Increasing the number of CPU threads often leads to an improvement in throughput. For the 2 × B4096 architecture, changing the number of threads from 2 to 4 increases the throughput by 21% for Deep Earth, by 39% for Deep Mars, and 9% for Deep Moon (Table 11). However, using too many CPU threads in regard to the available DPU cores can lead to worse throughput, as many CPU threads can compete for DPU access at the same time and various problems, such as starvation may occur. For example, for the 1 × B4096 architecture, using 4 threads instead of 2 leads to slight decrease in throughput for all models (Table 11). The best throughput for Deep Earth was obtained for the 6 × B1024 architecture with 6 CPU threads (Table 10). In the case of Deep Mars and Deep Moon, the best Offline results were achieved with 3 × B4096 (6 CPU threads for Deep Mars and 3 for Deep Moon) architecture (Table 11). Deep Moon, being the most complex network, demands a lot of memory to establish connections with the DPU. For the configurations with the largest number of threads, there was not enough space to allocate memory for the DPU connections. This problem was marked as OOM (out-of-memory) in the tables.
The Single-Stream metrics also benefit from more advanced architectures. Table 12, Table 13 and Table 14 show that the more complex architectures lead to smaller values of latency. Since this mode processes sample by sample (one at a time), it does not benefit from parallelization. Thus, increasing the number of DPU cores and CPU threads does not improve latency. Using more CPU cores leads to a slight increase in the Single-Stream metrics, as the number of parallel threads increases while they are of no use. The best Single-Stream results for all networks were achieved by the single threaded configuration of the most complex 4 × B4096 architecture (with a single CPU thread; Table 14).
The Multi-Stream scenario metrics scale similarly to the Offline ones. Utilizing better DPU architectures, more DPU cores, and CPU threads increases the number of streams. Going from the 1 × B1024 (1 CPU thread) to 2 × B1024 (2 CPU threads) architecture yields a doubled stream number for Deep Mars and 72% increase for Deep Earth (Table 16). The slight decrease in the metrics for 1 × B4096 with four CPU threads is visible (Table 17). The best Multi-Stream score for Deep Earth was achieved with 6 × B1024 and 6 CPU threads configuration (Table 16). For Deep Mars, the largest stream number was obtained for the 3 × B4096 architecture with 6 CPU threads (Table 17). One can observe that Deep Moon is not able to deliver real-time operation with the given time interval of 50 ms. Interestingly, the number of streams for 6 × B512 and 3 × B4096 (both with 6 CPU threads) was the same (Table 15 and Table 17). When comparing these two results in the Offline mode, 6 × B512 achieves slightly better throughput (Table 9 and Table 11). Both of these are the configurations with the largest number of cores for the selected DPU architectures. However, 6 × B512 uses 16% less power in peak while performing better than 3 × B4096 (Table 18 and Table 20). With smaller network architectures, it may be more beneficial to use simpler DPU cores than fewer intricate ones (when parallel processing is considered).

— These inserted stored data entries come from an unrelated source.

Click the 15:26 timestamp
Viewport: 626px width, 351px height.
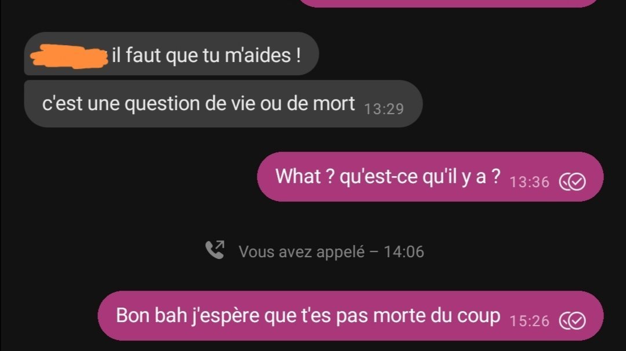click(529, 321)
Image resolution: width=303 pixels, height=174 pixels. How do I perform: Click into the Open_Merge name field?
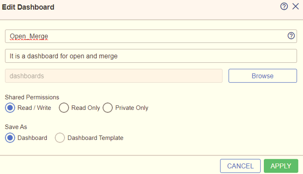151,36
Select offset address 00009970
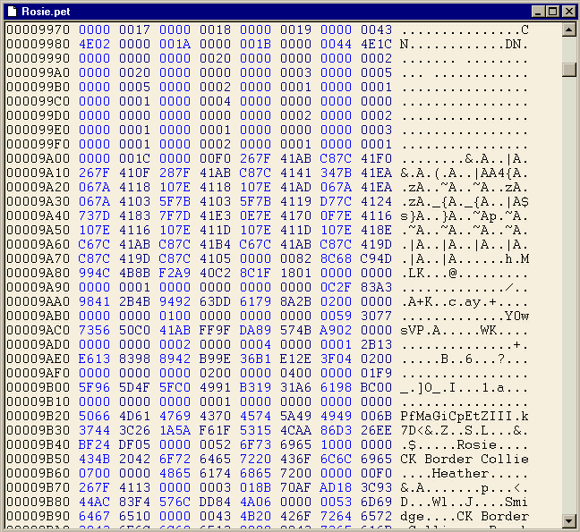The image size is (580, 532). coord(38,30)
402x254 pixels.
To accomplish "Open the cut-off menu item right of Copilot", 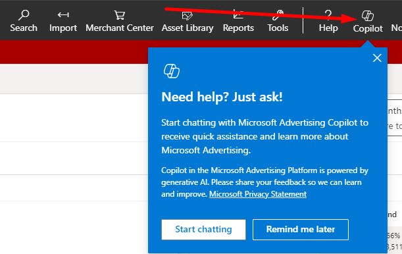I will point(396,28).
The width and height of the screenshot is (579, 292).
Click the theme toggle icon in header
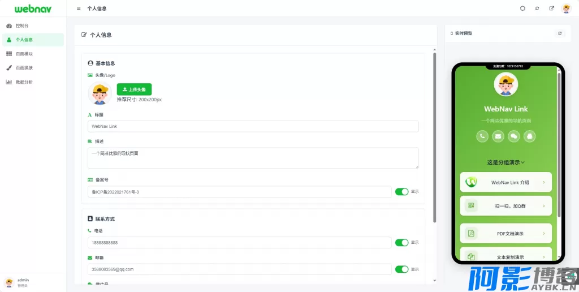click(x=522, y=8)
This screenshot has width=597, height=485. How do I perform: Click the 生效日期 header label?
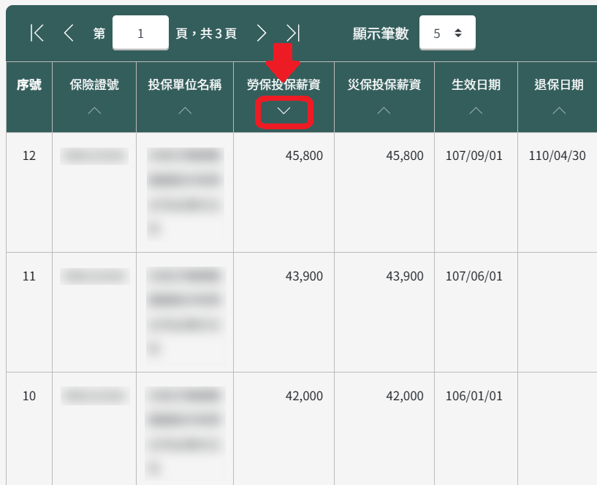476,85
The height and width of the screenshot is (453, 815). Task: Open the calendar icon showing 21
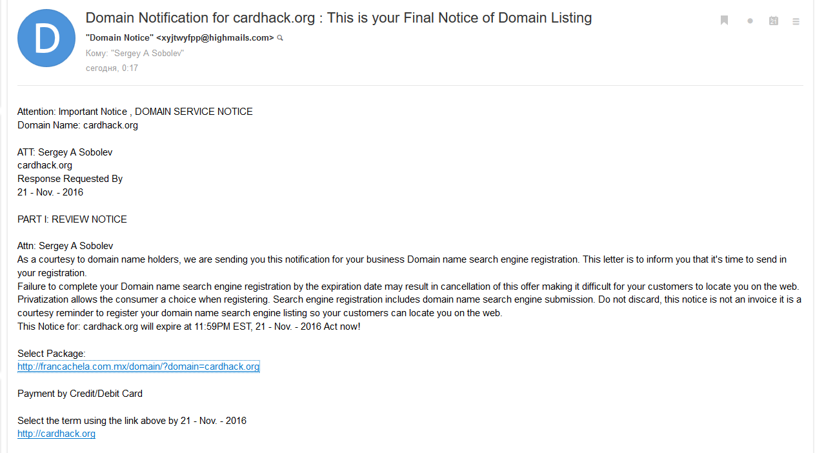[x=773, y=21]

The power consumption raises with the number of DPU cores and DPU architecture complexity. More advanced models are also more power demanding—while the peak power for Deep Earth with 6 × B1024 (6 CPU threads) and 3 × 4096 (6 CPU threads) is nearly the same, it raises over 27% for Deep Mars (Table 19 and Table 20). The peak power consumption for all models was highest when using the most intricate 3 × B4096 DPU architecture (Table 20). Additionally, measuring the operations per second on the DPU was done using Xilinx tools—the maximum performance was achieved for Deep Moon with 3 × b3096 architecture and 3 CPU threads. The DPU peaked at 1.094182 TOP/s (tera-operations per second) per core (over 3 TOP/s total).

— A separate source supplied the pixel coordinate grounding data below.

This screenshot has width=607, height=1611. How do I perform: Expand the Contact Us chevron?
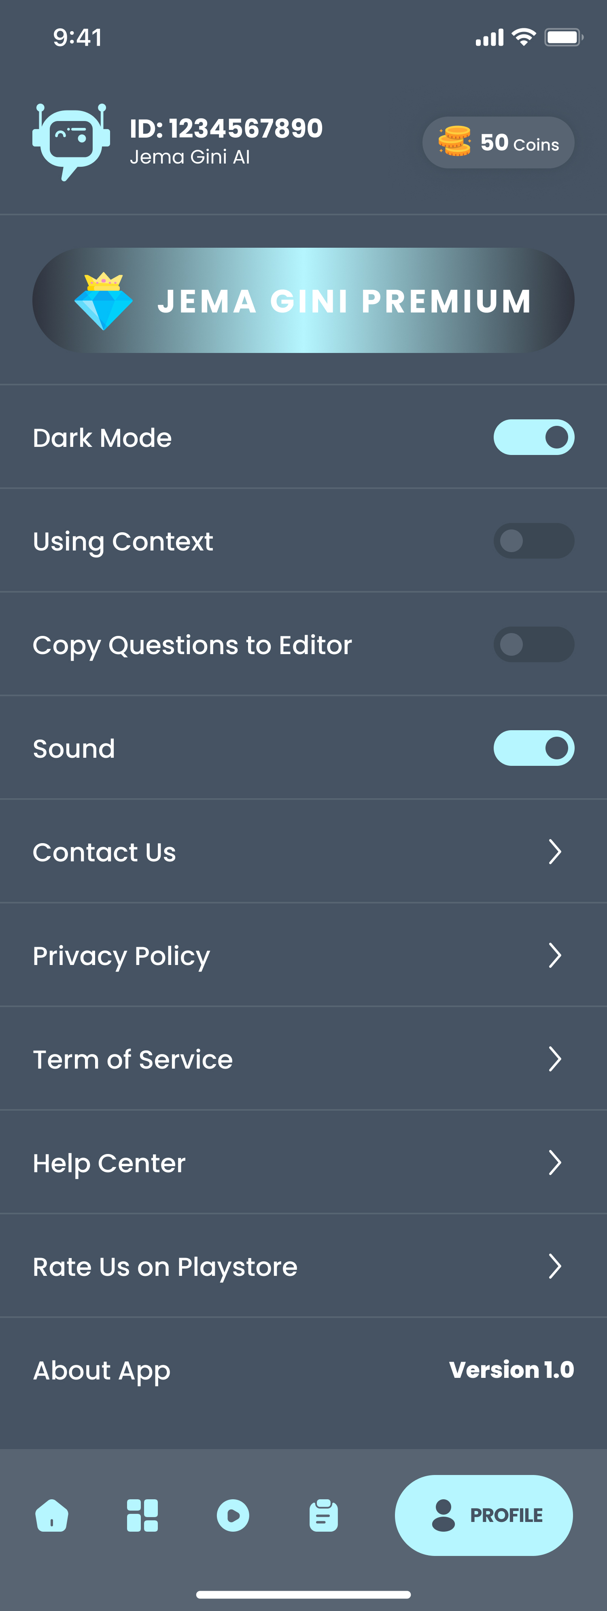click(554, 852)
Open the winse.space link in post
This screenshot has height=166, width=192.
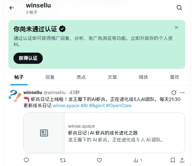(66, 106)
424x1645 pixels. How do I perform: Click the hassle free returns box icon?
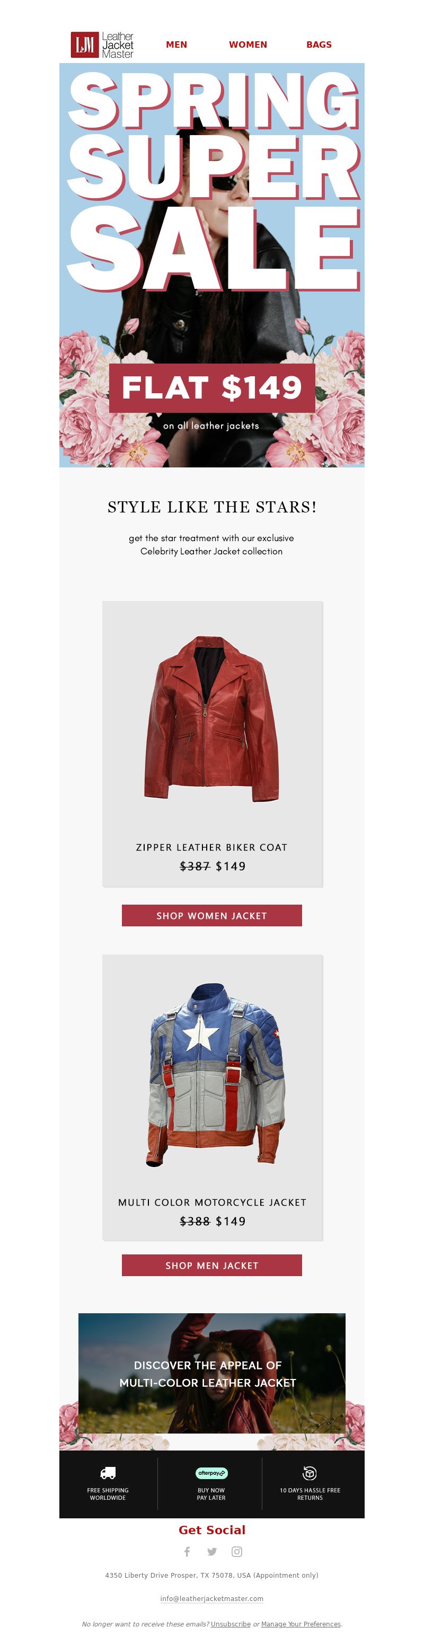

The benchmarks indicated that Deep Moon is not able to operate in real-time within a 50 ms time interval. However, the U-Net architecture was not designed with real-time operations in mind. Usually, real-time computer vision systems utilize specific network architectures optimized for fast inference, such as YOLO [35], Fast R-CNN [36], and RetinaNet [37]. Importantly, Vitis AI is able to exploit such networks for more efficient real-time tasks (there is a YOLO-v3 example provided by Xilinx).
One can observe that using multiple CPU threads is beneficial to speed up the inference process. However, some notes about possible CPU starvation in regard to fewer DPU cores were made. The extra threads in the system may be exploited in different ways to utilize DPU potential as best as possible. Finally, a more advanced parallelization scheme may be used to achieve better inference.

4. Conclusions and Future Work

An unprecedented level of success of deep learning has triggered its fast adoption in virtually all areas of science and various industries. The same route is followed in space applications, related to Earth observation, autonomy of satellites, or anomaly detection from telemetry data captured once the spacecraft is operating in orbit. Since transferring large amounts of data back to Earth, e.g., as in the case of the satellites equipped with hyperspectral imagers, is time-consuming and costly, moving the processing on-board the spacecraft has become an important research topic nowadays, especially given that there exists high-performance hardware, which can be used in orbit. Therefore, verifying and validating artificial intelligence techniques before deploying them in such constrained execution environments are critical to fully understand their functional and non-functional capabilities.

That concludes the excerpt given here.